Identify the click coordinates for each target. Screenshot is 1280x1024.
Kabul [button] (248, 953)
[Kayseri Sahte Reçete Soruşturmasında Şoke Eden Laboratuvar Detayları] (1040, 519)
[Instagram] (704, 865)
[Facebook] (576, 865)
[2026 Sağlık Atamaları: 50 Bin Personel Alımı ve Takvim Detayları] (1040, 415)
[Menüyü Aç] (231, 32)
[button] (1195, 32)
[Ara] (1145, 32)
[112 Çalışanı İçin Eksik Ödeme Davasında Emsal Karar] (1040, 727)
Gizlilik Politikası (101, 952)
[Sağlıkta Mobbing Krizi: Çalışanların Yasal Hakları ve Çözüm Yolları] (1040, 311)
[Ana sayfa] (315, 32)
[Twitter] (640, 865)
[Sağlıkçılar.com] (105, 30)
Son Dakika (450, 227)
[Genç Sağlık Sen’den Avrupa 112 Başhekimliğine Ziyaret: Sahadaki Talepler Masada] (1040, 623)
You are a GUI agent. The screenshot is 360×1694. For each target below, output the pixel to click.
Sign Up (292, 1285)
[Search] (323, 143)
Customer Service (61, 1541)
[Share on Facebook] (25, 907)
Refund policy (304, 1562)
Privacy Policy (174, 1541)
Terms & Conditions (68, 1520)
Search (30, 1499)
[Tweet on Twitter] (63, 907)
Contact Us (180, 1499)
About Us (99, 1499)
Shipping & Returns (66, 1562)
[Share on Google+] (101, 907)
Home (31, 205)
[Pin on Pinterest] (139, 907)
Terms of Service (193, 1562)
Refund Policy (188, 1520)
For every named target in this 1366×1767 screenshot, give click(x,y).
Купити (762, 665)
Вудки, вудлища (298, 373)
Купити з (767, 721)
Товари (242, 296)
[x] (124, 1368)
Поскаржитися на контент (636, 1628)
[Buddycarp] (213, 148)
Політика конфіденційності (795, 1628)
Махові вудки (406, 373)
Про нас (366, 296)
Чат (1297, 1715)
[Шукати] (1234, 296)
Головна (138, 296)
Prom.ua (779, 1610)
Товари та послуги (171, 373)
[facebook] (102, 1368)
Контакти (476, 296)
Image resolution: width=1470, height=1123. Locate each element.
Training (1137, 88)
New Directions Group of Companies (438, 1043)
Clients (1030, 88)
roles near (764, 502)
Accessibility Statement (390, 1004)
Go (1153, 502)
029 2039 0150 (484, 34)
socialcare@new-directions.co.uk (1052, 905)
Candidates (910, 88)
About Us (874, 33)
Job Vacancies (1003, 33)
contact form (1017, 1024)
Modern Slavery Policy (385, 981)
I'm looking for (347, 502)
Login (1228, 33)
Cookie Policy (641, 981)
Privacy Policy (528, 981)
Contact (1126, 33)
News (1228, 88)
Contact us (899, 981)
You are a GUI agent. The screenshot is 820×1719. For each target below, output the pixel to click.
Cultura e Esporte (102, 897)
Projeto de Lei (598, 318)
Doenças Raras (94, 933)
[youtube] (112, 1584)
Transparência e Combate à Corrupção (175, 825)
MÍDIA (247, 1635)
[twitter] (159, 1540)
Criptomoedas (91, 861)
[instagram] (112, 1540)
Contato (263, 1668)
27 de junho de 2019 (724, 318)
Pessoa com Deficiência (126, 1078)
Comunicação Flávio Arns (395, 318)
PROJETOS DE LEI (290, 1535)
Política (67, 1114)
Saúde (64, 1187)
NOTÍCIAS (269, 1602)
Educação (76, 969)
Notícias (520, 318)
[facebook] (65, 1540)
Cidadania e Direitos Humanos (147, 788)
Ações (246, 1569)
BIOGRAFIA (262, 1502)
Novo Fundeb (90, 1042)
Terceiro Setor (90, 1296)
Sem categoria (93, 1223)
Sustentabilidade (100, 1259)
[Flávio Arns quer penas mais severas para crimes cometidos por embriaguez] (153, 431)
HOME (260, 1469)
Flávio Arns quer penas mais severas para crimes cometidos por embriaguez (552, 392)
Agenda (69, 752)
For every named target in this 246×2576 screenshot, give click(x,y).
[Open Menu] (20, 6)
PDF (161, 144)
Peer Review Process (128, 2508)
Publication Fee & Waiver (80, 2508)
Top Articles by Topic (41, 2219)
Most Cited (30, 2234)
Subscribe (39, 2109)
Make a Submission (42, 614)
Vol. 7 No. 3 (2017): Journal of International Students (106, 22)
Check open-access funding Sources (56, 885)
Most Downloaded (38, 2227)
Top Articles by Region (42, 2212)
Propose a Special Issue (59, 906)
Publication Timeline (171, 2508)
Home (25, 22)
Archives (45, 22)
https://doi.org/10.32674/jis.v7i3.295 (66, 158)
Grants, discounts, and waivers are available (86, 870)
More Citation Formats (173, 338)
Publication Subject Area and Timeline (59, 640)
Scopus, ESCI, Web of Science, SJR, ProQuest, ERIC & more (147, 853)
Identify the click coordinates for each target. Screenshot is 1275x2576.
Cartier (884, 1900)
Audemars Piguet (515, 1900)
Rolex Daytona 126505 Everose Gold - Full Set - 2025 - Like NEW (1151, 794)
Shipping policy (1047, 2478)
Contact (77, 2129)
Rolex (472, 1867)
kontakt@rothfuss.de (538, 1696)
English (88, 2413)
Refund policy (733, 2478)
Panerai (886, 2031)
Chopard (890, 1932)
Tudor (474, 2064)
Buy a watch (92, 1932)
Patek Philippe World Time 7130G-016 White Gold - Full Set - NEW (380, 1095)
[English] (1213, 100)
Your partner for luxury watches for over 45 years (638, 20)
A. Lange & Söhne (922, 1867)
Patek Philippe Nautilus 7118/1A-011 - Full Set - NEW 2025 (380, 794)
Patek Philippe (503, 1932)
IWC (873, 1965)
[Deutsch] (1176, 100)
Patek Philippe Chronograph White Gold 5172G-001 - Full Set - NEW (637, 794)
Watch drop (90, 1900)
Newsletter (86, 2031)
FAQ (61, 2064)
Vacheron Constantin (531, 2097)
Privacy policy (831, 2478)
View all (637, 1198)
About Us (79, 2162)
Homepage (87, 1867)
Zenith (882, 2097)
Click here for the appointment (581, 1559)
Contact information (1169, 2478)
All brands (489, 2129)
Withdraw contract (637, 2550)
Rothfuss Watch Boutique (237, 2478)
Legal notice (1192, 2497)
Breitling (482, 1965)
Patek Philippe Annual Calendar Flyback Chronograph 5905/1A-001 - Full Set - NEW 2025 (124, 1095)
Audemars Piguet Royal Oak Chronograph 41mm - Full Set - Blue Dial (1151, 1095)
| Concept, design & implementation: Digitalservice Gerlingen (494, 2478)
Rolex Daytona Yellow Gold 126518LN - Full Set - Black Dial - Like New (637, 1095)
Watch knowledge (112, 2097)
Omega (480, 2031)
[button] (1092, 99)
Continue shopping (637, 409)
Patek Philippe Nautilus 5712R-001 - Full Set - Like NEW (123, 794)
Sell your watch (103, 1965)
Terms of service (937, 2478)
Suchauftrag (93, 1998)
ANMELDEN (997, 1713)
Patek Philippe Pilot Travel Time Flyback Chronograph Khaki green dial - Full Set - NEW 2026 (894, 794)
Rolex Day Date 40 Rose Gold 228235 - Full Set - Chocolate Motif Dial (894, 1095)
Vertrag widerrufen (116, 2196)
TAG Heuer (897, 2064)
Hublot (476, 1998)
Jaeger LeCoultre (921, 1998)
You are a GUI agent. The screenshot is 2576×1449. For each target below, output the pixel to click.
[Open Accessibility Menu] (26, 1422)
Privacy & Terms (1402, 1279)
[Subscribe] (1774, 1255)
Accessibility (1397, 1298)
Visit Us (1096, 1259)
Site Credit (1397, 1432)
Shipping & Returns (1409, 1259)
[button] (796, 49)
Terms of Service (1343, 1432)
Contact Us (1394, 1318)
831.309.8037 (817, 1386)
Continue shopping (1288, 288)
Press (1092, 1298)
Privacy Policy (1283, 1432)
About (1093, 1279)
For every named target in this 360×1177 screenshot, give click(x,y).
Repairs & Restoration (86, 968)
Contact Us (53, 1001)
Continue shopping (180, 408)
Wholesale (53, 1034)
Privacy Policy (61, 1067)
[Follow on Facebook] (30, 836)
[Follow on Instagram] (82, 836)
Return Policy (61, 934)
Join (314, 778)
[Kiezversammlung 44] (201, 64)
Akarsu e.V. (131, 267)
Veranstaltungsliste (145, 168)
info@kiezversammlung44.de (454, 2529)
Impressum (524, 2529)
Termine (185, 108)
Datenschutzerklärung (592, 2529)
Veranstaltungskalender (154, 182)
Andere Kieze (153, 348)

※ ※ ※

## Exercise objective
Repeat, word for word, the lines from the start of the records to the line that contains "Son Dakika (450, 227)", both of them included, and no others.

## Answer for the task
Identify the click coordinates for each target. Screenshot is 1280x1024.
Kabul [button] (248, 953)
[Kayseri Sahte Reçete Soruşturmasında Şoke Eden Laboratuvar Detayları] (1040, 519)
[Instagram] (704, 865)
[Facebook] (576, 865)
[2026 Sağlık Atamaları: 50 Bin Personel Alımı ve Takvim Detayları] (1040, 415)
[Menüyü Aç] (231, 32)
[button] (1195, 32)
[Ara] (1145, 32)
[112 Çalışanı İçin Eksik Ödeme Davasında Emsal Karar] (1040, 727)
Gizlilik Politikası (101, 952)
[Sağlıkta Mobbing Krizi: Çalışanların Yasal Hakları ve Çözüm Yolları] (1040, 311)
[Ana sayfa] (315, 32)
[Twitter] (640, 865)
[Sağlıkçılar.com] (105, 30)
Son Dakika (450, 227)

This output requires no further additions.